Проблема языковой культуры для многих не является проблемой в принципе. Поэтому на ней якобы и не стоит концентрироваться — пусть это делают не в меру озабоченные филологи! Но ведь чистый, развитый и неиспорченный язык для человека — единственного создания, которое владеет такой исключительной способностью — является тем же, что вода для тела. Поддержка нормальной жизнедеятельности и его чистота. Очевидно, что понимание этого направления зависит от общего культурного уровня личности. С простыми гражданами все более-менее ясно, однако есть другие необычные парадоксы: люди, которых как будто трудно обвинить в бескультурье, в то же время абсолютно непринужденно пропагандируют недопустимые языковые образцы. Что это значит? Почему мы так охотно пользуемся уголовным арго, сленгами и жаргонами? Почему это делают государственные деятели на публичном уровне? С этими вопросами «День» обратился к экспертам.
Василий ШКЛЯР , писатель:
— Можно было бы ответить очень просто: мы живем в обществе, пронизанном криминогенным ветром. Поэтому тюремное арго часто отражает реалии, которые трудно укладываются в литературную лексику. Следует отметить тот неоспоримый факт, что в украиноязычной среде слышим это значительно реже, потому что украинского языка нет в тюрьмах. Напрашивается идеалистический вывод: люди, которые не утратили своих национальных корней, вообще не подвержены противоправным действиям; давайте украинизируем общество — и у нас не будет ни преступников, ни тюрем; выполните призыв героя Винниченко «геть москалів з українських тюрем!», и они опустеют. Но в том, что мы все-таки употребляем тюремное арго, есть много психологических факторов. Первое: литература, а особенно кино, создали симпатичный образ преступника, в чьей шкуре и самому хочется побывать. Я думаю, что есть много таких, кто хотел бы пожить, как «Антибиотик» из «Бандитского Петербурга», а перед смертью сесть в тюрьму. Человек вообще, на уровне подсознания, склонен к криминалу, к запрещенным плодам. И сегодня уже откровенно и вполне «научно» говорят о том, что если кто-то в нашем обществе не сумел наворовать, то только потому, что не хватило ума или не позволил страх. Именно этим я объясняю и тот парадокс, что во время выборов любой богатый вор, о грехах которого всем известно, побеждал более честного учителя или выдающегося ученого. То есть «воображаемый идеал» для большинства воплощает именно этот ловкий преступник. А то, что мы склонны пользоваться словцами своих кумиров, доказательств не требует… Что касается государственных деятелей. Разве же мы их не среди себя выбираем? Когда-то Евгений Марчук в одной из своих статей заметил, что уже и на государственном уровне скоро будут «ботать по фене». Ботают. На то они и наши кумовья-кумиры.

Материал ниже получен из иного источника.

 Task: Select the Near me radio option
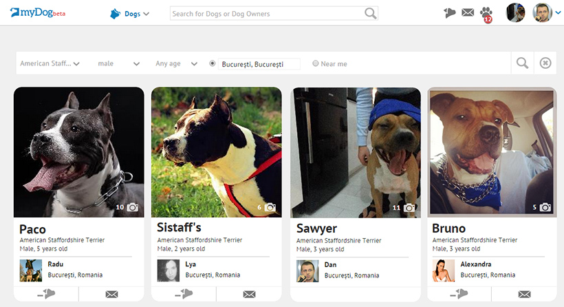316,63
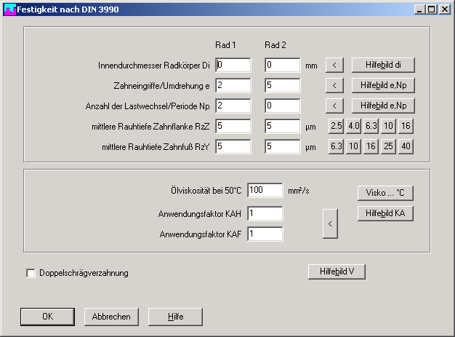The width and height of the screenshot is (455, 337).
Task: Choose the 25 preset for Zahnfuß RzY
Action: coord(388,146)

Юрий ЛЫСЕНКО (ПОЗАЯК) , кандидат филологических наук, поэт:
— Классическое арго — это секретный язык. Раньше преступники, ремесленники, мелкие торговцы использовали этот язык для того, чтобы их не понимали. Сейчас функция секретности отпала, тюремный язык начал контактировать с жаргонами (в том числе с молодежным), а жаргон контактирует с разговорным языком. Популярность жаргонов объясняется просто: молодежи нужно чем-то выделяться. Жаргон придает особую окраску языку, отличает тебя от респектабельности, а также создает ощущение единства. Бороться с молодежным жаргоном не стоит — он все равно будет жить, и в принципе, является симпатичным явлением… Почему тюремное арго пош ло даже туда, куда ему не следовало бы идти? Нужно заметить такой момент: в 20—30-е годы и вплоть до 50-х лагеря и тюрьмы были широко открыты не только для преступников, но и для трудящихся и особенно творческой интеллигенции. За годы репрессий через эти лагеря прошли десятки миллионов людей и, соответственно, вынесли оттуда криминальную лексику, владея ею не хуже настоящих преступников. На общество обрушился блатной фольклор — видим это и сейчас хотя бы на примере отдельных радиостанций. Эти сдвиги — результат нашего уродливого прошлого. Сейчас происходит другое. Когда-то публицистический деловой советский язык был строго регламентирован: все знали, что можно писать о правительстве, генеральном секретаре, а что нет. С конца перестройки — начала независимости произошла демократизация публицистического вещания. В советское время нельзя было писать «Кабмин» — это бы звучало как оскорбление. Но дошло до того, что сейчас, когда читаешь «парламентские разборки», даже не замечаешь, что это абсолютно дикое сочетание слов — официальной и криминальной лексики. Это можно было бы использовать как яркий стилистический прием, но люди, которые так пишут, просто не осознают этого. Это я считаю позорным явлением.
Вадим СКУРАТИВСКИЙ , культуролог:
— Когда-то потомок полтавских украинских шляхтичей Зощенко (конец 10-х —начало 20-х годов) в своей прозе выявил, так сказать, стихию этого мещанского и не просто некультурного или малокультурного, а вообще внекультурного способа существования языка. И он втолкнул все это в литературу — это было гениально, он играл этой стихией! Но, понятно, что сам Зощенко говорил совсем по- другому: он был очень изыскан. Уже после ждановской катастрофы Зощенко в 1946 году, другой наш земляк Юрий Карпович Олеша сказал: «Теперь министр культуры говорит на языке Зощенко». Речь идет о том, что эта внекультурная языковая стилистика глубоко вошла не просто в литературу, но и в сам быт. Литература имеет право и даже должна играть этими стихиями, но когда псевдоязык становится бытовой стилистикой — это просто катастрофа! А теперь все министры говорят на этом самом языке Зощенко!
Меня не интересует лексический спектр этого псевдоязыка — это от тюремного арго и суржика, — важно другое: происходят капитальные нарушения определенной языковой меры, которая должна быть основой цивилизации. В ХХ веке произошла культурная катастрофа — человек был отлучен от своей органической стилистики. Некоторые интеллигенты играют арготизмами, и им это можно простить, но все другие… Что случалось с украинским крестьянином, который приезжал в город? Читайте «За двумя зайцами» и драматургию Миколы Кулиша. Но это касается не только нас — это мировая проблема. Приблизительно так же себя ведут американские супердеятели, и даже в последнее время европейские. Когда генерал де Голль говорил со своим министром культуры Андре Мальро, преимущественно речь шла о судьбе целой Средиземноморскoй цивилизации и христианской традиции. Вы представляете, что сегодня к французскому президенту приходит его министр и начинает говорить на такие темы? Да этот президент должен сказать по-французски: «Ты что, фраер?!» Именно так Шеварднадзе когда-то сказал одному моему знакомому грузинскому писателю, который пришел к нему по своим довольно абстрактным литературным делам. То есть происходит планетарная катастрофа с языком, и он в этой ситуации судорожно ищет какую-то органику. Но тогда, когда арго или суржик звучат в министерском кабинете, с доцентской кафедры или в студенческой среде — это просто интеллектуальная катастрофа в ряду других катастроф, которые происходили в прошлом веке.